Earlier this year, in its Q2 2012 earnings report, Facebook disclosed that 4.8 percent of its accounts were either "duplicate" accounts (meaning that one person was operating more than one profile) or being used for nefarious purposes that violate Facebook's rules.
In Q3, however, Facebook didn't give an update on its efforts to drive down the rate of fake accounts — and the fake "Likes" that they seem to generate.
Facebook's war against fakes is a work in progress, it seems. The company is due to report new numbers after Dec. 31.
The fake like/fake account issue has been a years long headache at Facebook. Even though the actual rate of questionable activity on Facebook is a small percentage of its entire traffic, it harms the social network's reputation.
Facebook has been sued over invalid clicks in the past. There are persistent reports of fake likes coming from the accounts of deceased friends. The system has had flaws in it in the past that have inflated the number of likes on a page. And in October, Facebook began a purge of fake accounts and the likes they generated.
So we asked Facebook's vp/global marketing solutions Carolyn Everson what Facebook is doing to kill fake accounts. It turns out that Facebook is hunting down accounts and users on an individual basis, rather than en masse via some sort of algorithm. And they're targeting the obvious villains first.
Here's what she told us.
BI: What is the situation with the fake users and duplicate accounts rate? I know you were working on that certainly in the first part of the year, but you didn't update it in Q3. Is that under control now?

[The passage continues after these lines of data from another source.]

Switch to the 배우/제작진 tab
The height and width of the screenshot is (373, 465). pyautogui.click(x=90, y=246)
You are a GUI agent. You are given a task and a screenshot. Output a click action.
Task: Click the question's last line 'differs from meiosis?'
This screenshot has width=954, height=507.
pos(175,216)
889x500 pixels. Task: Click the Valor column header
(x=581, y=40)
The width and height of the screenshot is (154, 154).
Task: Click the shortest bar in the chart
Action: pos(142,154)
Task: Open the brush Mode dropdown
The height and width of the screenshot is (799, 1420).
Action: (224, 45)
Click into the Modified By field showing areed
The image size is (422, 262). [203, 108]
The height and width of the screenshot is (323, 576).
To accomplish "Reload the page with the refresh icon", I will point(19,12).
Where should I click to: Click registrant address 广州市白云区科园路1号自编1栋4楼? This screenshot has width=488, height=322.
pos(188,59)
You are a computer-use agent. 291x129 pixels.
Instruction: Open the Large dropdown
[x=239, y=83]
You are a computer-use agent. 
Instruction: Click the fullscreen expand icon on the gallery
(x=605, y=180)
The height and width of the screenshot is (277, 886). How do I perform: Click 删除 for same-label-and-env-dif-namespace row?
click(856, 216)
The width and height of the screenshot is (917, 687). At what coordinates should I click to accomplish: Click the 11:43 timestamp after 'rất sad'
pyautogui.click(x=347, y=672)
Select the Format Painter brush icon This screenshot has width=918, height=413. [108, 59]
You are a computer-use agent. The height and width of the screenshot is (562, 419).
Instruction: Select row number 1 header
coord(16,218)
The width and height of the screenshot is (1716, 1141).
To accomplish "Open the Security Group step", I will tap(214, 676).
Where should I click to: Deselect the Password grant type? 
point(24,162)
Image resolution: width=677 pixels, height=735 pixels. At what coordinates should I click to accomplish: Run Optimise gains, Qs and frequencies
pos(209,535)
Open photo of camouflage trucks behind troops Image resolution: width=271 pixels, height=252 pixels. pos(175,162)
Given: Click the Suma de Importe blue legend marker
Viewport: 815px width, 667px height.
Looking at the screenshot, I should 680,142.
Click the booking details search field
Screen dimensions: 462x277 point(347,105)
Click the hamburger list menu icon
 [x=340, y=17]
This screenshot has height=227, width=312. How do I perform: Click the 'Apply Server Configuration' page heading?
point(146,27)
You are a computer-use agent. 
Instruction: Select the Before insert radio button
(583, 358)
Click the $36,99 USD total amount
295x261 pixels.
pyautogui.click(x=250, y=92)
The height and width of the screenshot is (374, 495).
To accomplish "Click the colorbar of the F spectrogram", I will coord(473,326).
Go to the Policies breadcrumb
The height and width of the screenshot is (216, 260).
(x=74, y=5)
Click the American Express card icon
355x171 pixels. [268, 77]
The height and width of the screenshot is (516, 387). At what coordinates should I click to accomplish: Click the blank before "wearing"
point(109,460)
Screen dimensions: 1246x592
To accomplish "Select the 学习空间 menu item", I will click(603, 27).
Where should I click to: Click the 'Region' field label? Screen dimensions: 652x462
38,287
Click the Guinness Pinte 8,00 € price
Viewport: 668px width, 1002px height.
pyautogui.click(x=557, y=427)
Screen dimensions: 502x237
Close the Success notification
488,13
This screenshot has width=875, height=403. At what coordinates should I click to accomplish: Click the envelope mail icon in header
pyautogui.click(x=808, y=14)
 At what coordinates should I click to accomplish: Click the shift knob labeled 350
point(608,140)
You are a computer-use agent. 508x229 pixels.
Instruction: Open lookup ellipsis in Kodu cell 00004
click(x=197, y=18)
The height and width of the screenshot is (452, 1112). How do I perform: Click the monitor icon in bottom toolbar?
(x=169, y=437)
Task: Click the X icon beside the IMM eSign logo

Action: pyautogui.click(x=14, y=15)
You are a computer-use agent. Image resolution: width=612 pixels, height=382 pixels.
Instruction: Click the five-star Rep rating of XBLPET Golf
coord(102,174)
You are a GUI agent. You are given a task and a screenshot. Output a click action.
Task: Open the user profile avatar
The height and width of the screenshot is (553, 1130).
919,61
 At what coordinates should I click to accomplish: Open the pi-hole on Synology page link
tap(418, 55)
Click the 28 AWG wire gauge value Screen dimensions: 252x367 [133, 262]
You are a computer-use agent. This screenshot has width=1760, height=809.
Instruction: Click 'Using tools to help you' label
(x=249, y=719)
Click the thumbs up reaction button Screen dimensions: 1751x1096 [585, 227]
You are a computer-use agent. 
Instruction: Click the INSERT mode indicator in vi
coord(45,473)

CE: It is very much under control now. It's something we monitor vigilantly. We have user operations teams based in India, in Dublin, in California and Austin that are constantly monitoring. We want to ensure that one of the core tenets of Facebook is that you have your unique identity on Facebook.
BI: Where are these people coming from? I don't understand what the point of it is.
CE: There were certain pockets of the world where this was more prevalent in some of the emerging markets, which by the way, is not dissimilar to what happened with search when search first launched. There were a lot of fake clicks happening. It is something the industry at large deals with. This isn't a FB-specific issue. If anything, we have an advantage because we are a true identity platform so we can quickly figure out if anyone is their true self on Facebook.
BI: Does that mean, though, that you will be deleting, for instance, the Facebook page that might apparently be run by my dog?
CE: We have not specifically gone to target people that have started pages for their dogs. What we are looking for is people who have widespread fake user ID accounts to make sure we take them out of the system. We call them bad actors and that's how we identify them.